Una strana parabola, quella dell’eroe per una notte. Il gol a Saint-Denis è solo l’epilogo e arriva da molto lontano, come il ragazzone che lo mette a segno, nato in Guinea-Bissau e cresciuto in Portogallo: Ederzito Antonio Macedo Lopes, per tutti Eder. Esattamente un anno fa l’infortunio alla caviglia, Guidolin allo Swansea gli fa capire che non troverà spazio, ma lui all’Europeo vuole andarci a tutti i costi e accetta la proposta del Lille durante il mercato invernale, dal Galles in prestito attraversa la Manica per convincere Fernando Santos. Missione compiuta, qui la storia si riallaccia: in Francia per conquistarsi l’Europeo, a Parigi per deciderlo.

Con il risultato inchiodato sullo zero a zero, quel magico minuto 109 lo racconta lui stesso: «Nasce tutto da un appoggio all’indietro di Quaresma per Joao Moutinho, che controlla e mi affida palla per far salire la squadra. Mi ritrovo pedinato da Koscielny, gli resisto una, due, tre volte e quando vedo un minimo di spazio sistemo palla con il destro e con lo stesso piede calcio di collo. Senza pensarci sopra. Ho visto solo Lloris disteso, la palla finisce in rete e io inizio a correre. “Meu Deus do céu” penso subito: una notte del genere era un sogno troppo troppo grande».

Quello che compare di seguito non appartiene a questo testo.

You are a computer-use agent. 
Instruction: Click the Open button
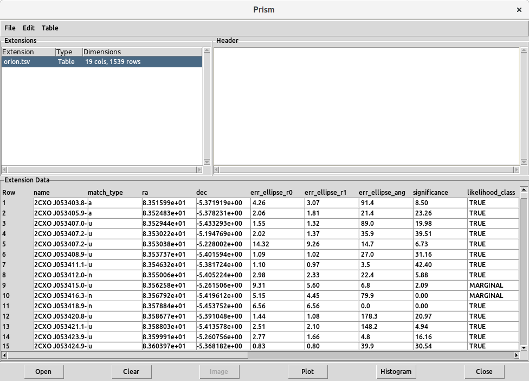click(43, 372)
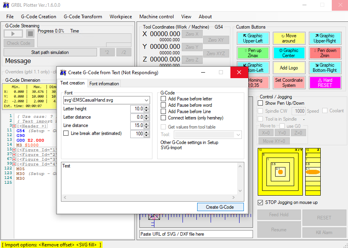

Sono reti che valgono un Europeo. Finali in perfetto equilibrio, risolte da attaccanti più o meno conosciuti. Nell’ultimo ventennio ci sono stati i golden goals di Bierhoff nel 1996 contro la Repubblica Ceca e Trezeguet (ahinoi) nel 2000 a Rotterdam. C’è il colpo di testa di Charisteas nel 2004 che fa grande l’Ellade o quattro anni più tardi il colpo sotto di Torres contro la Germania. Ognuno con la sua storia, a Parigi un capitolo vincente l’ha scritto Eder, uno dei più impronosticabili in assoluto, con quel tiro del destino che ha incoronato il Portogallo per la prima volta in un grande torneo.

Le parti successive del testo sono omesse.